The second concentration is in tourism promotion. Istanbul's official destination marketing body, Go Türkiye's Istanbul regional office, maintains a media asset library used by travel press worldwide. An independent audit commissioned in early 2025 put the library's effective unique image count at around 18,000 files — against a nominal catalogue of over 71,000, meaning roughly 74 percent of the stored assets were partial or full duplicates. The financial cost is not trivial: the directorate pays for cloud storage capacity priced in US dollars, and with the Turkish lira currently trading at approximately 38 to the dollar, every unnecessary gigabyte carries a compounded currency hit.

The third pressure point is urban planning. The Istanbul Planning Agency, known by its Turkish acronym İPA and based in the Bomonti district of Şişli, produces and receives tens of thousands of aerial and satellite images annually in connection with earthquake risk assessments, many of them mandated by legislation passed after the February 2023 Kahramanmaraş disaster.

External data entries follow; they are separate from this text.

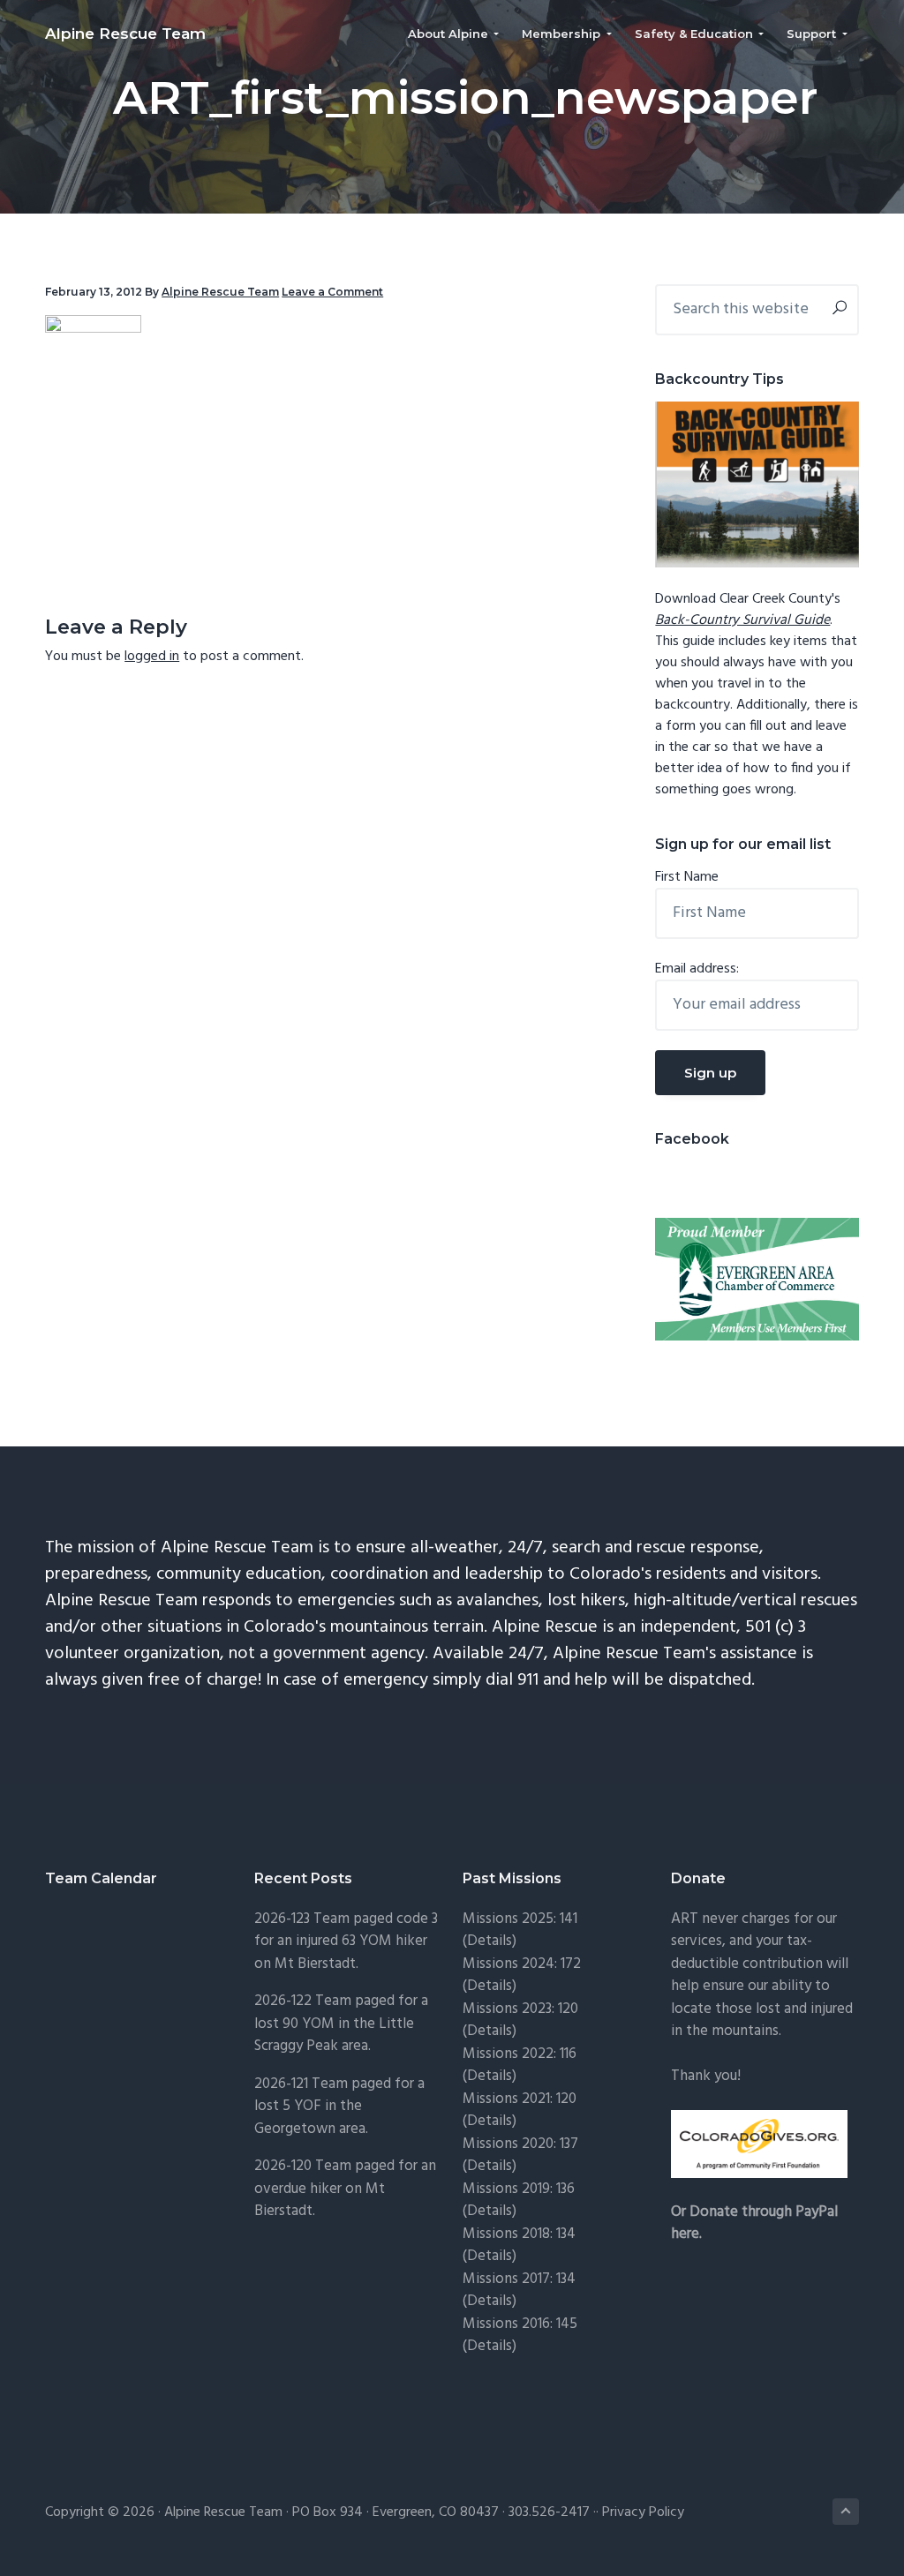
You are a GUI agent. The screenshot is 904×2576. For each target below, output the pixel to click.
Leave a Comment (332, 291)
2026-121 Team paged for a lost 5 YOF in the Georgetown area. (339, 2106)
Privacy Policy (643, 2512)
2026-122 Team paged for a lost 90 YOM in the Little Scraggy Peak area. (341, 2023)
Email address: (697, 969)
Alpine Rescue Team (125, 33)
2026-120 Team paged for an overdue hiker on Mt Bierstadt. (345, 2188)
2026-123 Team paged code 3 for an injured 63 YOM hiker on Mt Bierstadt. (346, 1941)
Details (489, 2166)
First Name (687, 877)
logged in (151, 656)
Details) (491, 1941)
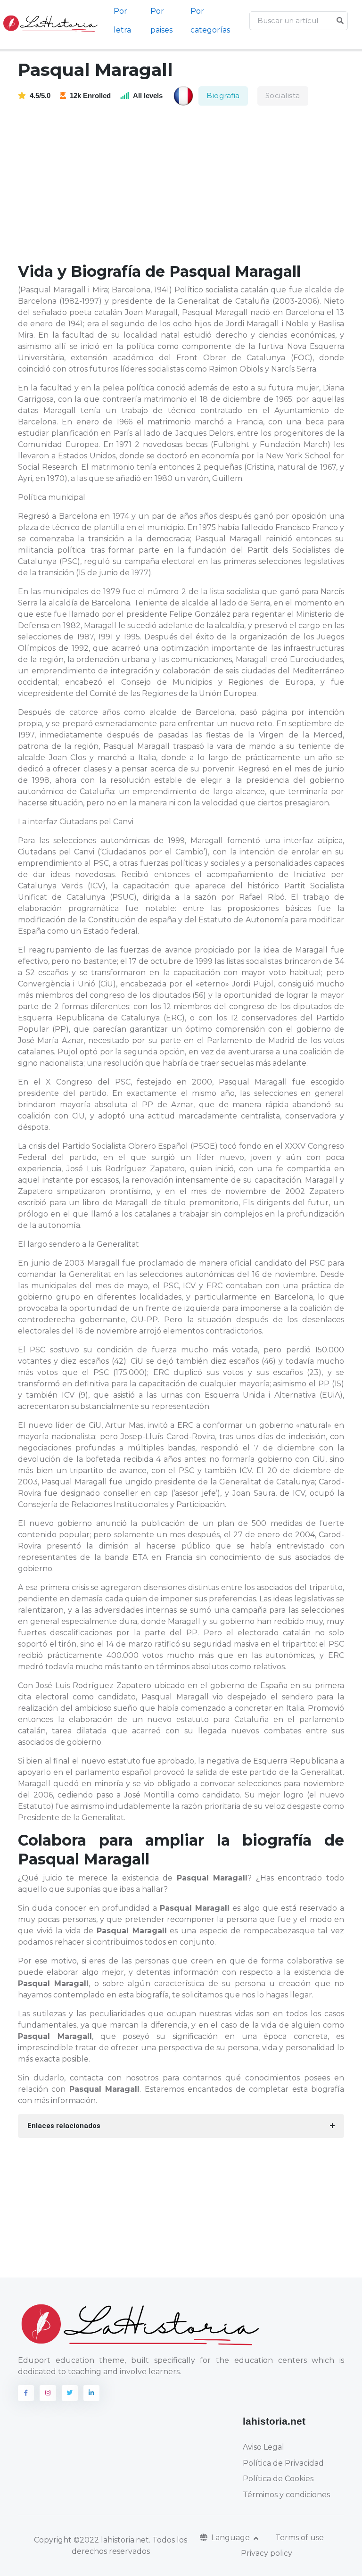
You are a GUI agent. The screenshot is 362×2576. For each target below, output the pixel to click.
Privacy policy (266, 2553)
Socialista (282, 95)
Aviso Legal (263, 2447)
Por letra (122, 20)
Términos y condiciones (286, 2494)
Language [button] (231, 2537)
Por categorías (210, 20)
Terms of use (299, 2537)
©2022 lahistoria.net (111, 2539)
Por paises (161, 20)
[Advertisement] (186, 185)
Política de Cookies (278, 2478)
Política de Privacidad (283, 2463)
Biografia (223, 95)
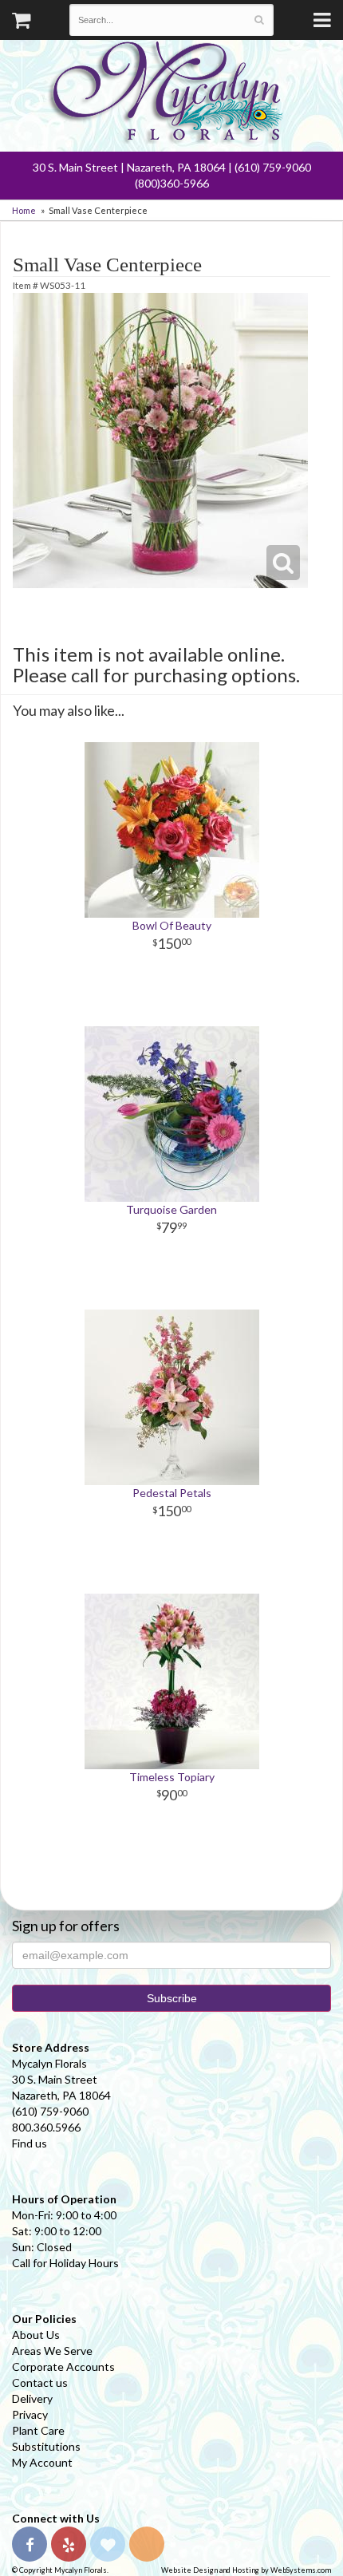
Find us (29, 2143)
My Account (42, 2462)
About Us (36, 2334)
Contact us (40, 2382)
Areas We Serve (52, 2350)
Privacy (30, 2414)
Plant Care (38, 2430)
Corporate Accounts (63, 2366)
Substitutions (46, 2446)
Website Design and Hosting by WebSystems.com (246, 2570)
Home (24, 210)
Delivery (32, 2398)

Because images arrive from multiple contractors using different naming conventions, the same geo-referenced photograph frequently enters the system under four or five distinct file identifiers.

What Deduplication Actually Costs — and What It Saves

The remediation numbers are sobering but not insurmountable. Perceptual hashing tools — software that identifies visually identical or near-identical images regardless of filename or metadata — can process roughly 100,000 files per hour on mid-range server hardware. At that rate, clearing İPA's backlog alone would require an estimated 400 machine-hours of processing time, translating to a one-time operational cost that technical procurement specialists in Istanbul's municipal IT circle privately assess in the range of 2 to 4 million lira at current labour and licensing rates.

Against that outlay, the savings case is straightforward. Eliminating verified duplicates from the municipality's primary server clusters could free between 40 and 60 terabytes of active storage. At current Istanbul data centre colocation rates — around 180 lira per gigabyte per year for premium-tier hosting — that represents an annual saving that could reach 10 million lira or more, depending on final deduplication yield.

Organisations that have not yet begun a structured audit face a practical first step: freeze new uploads into unaudited legacy folders, appoint a named data steward for each collection, and run a pilot hash-check on the 10,000 most recently added files before the year-end e-Devlet migration window closes. For the Archaeological Museums, the İPA and the tourism media library, that window is now less than six months away.